The test-of-concept project will use advances in airborne and underwater technologies to conduct a rapid assessment to identify potential archaeological sites followed by ground-truthing of aerial results with diver-led visual surveys. UM Rosenstiel School Dean Roni Avissar will serve as chief pilot and UM Professor and National Geographic Explorer Kenny Broad as co-pilot for flight operations.  Bert Ho, senior underwater archaeologist with the National Park Service’s Submerged Resources Center, will be the project’s geophysical expert, along with a representative of Geometrics LLC, and will deploy an airborne magnetometer from the HOP to acquire the data that could lead to the discovery of more shipwrecks in the park.

“If successful, this approach could be a game changer in our ability to rapidly identify and archive submerged cultural resources,” said Hanselmann.

The commercial Airbus Helicopters H125 aircraft used in the study is capable of collecting critical scientific information at the Earth’s surface, whether marine or continental, and the thin atmospheric boundary layer above it. Fully fueled and with both pilot and co-pilot on board, the HOP can carry a scientific payload of up to 1,000 lbs internally (about 2,000 lbs externally) and fly for nearly four hours without refueling at an airspeed of 65 knots. Its fast cruising speed is 140 knots and its range, at that speed, is 350 nautical miles.  The Geometrics magnetometer is used to pick up ferrous or metallic differences from the region’s magnetic signature, which have the potential to be historic shipwrecks.

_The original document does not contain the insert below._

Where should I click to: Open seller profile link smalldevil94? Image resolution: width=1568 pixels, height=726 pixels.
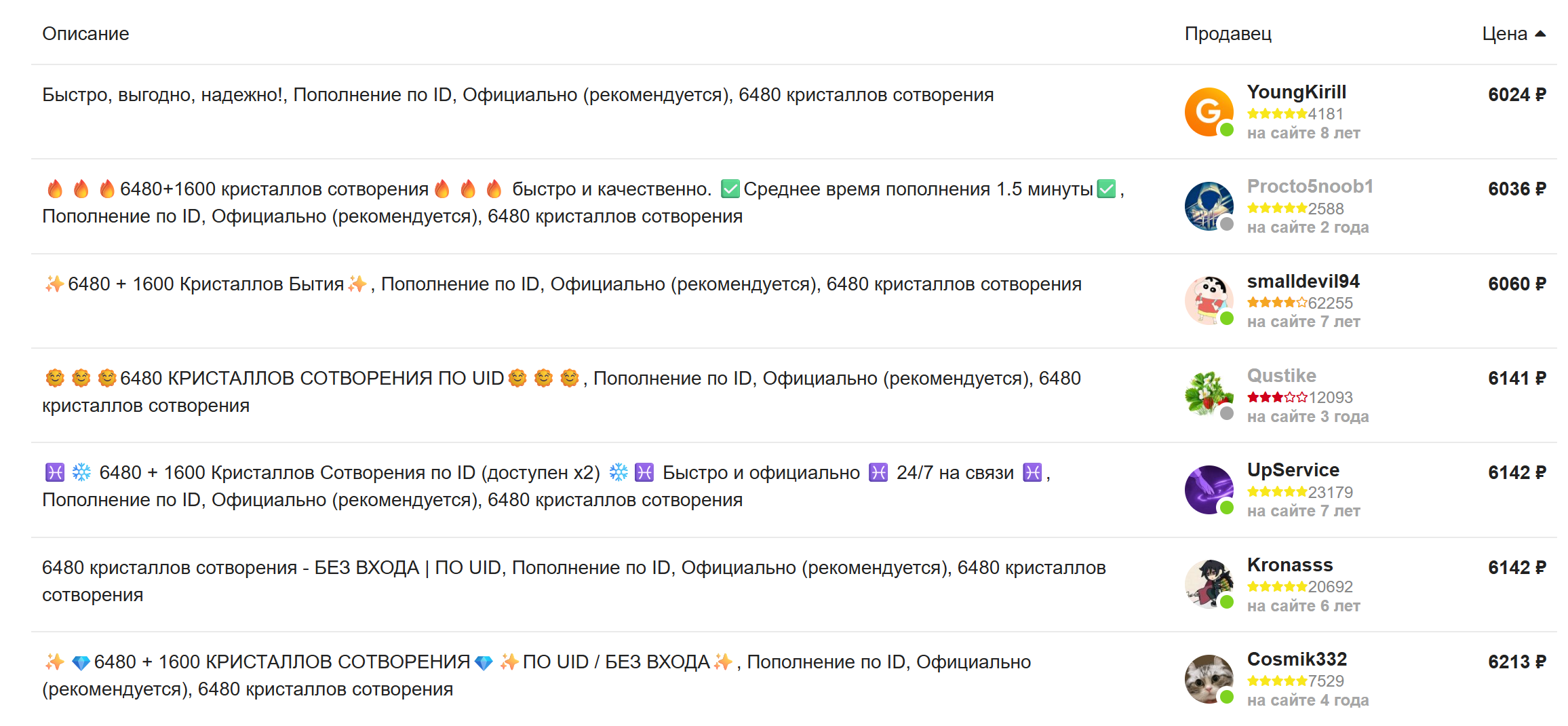point(1303,282)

The project will provide significantly more information to park officials on the 50,000 acres of unsurveyed area within Biscayne National Park and allow increased research and protection of critical heritage sites. Over 40 shipwrecks are located within the waters of Biscayne National Park ranging from 350-foot long iron steamers and single colonial anchors to 17th century sailing vessels built primarily of wood.

The researchers will use data obtained from previous boat-towed geomagnetic surveys to compare the effectiveness of helicopter-based aerial survey as an underwater archeological method. “If proven effective, this survey model can translate to other, more difficult areas for archaeological survey and ocean exploration,” said Hanselmann.

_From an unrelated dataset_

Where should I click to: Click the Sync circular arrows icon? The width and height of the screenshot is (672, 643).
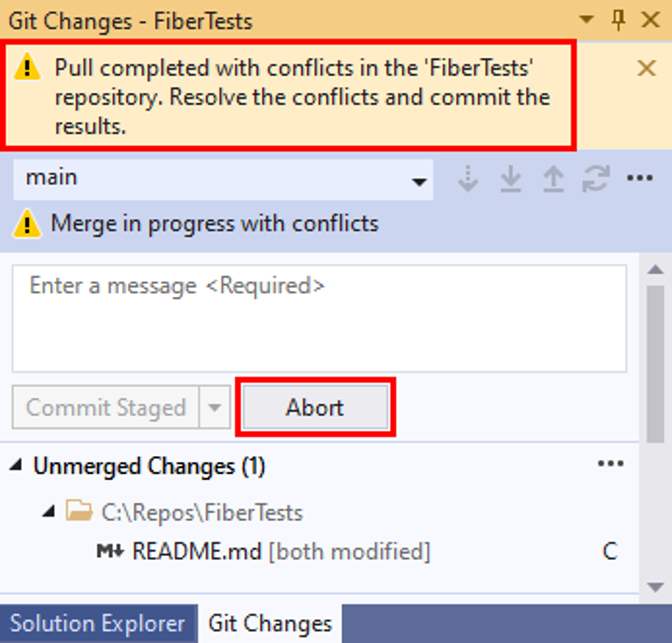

Additionally, National Geographic Fellow Corey Jaskolski will create detailed maps using a 3D image-based scanning based on photogrammetry, which takes many high-resolution underwater images using a calibrated camera system stitched together into incredibly high-resolution 3D models. The image maps will be shared interactively for student or scientist study within virtual or augmented reality, or 3D printed to scale for accurate measurement and analysis.

The study, titled: "A Baseline Characterization of Biscayne National Park's Submerged Cultural Resources Utilizing Aerial Geomagnetic Survey and Underwater 3-D Imaging," wasfunded by a grant from the National Geographic Society’s Expeditions Council.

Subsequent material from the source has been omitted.